**RAW DATA:**
** begin **
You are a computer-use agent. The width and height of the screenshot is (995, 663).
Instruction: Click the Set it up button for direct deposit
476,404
** end **
** begin **
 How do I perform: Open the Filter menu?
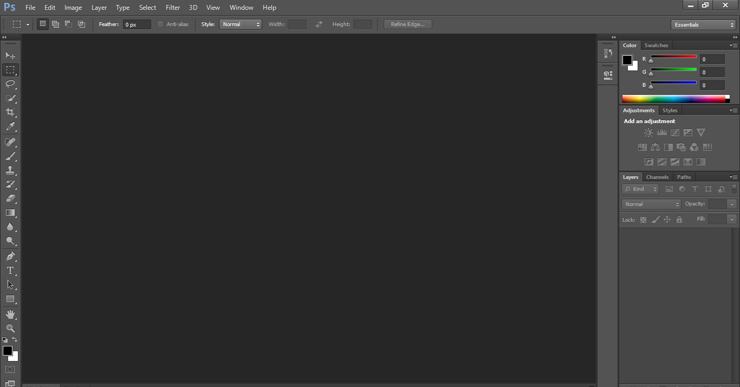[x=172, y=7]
** end **
**YOUR OBJECTIVE:** Pull out each line of the listing that includes the word "agent", matching case exactly.

**RESULT:**
You are a computer-use agent. The width and height of the screenshot is (995, 663).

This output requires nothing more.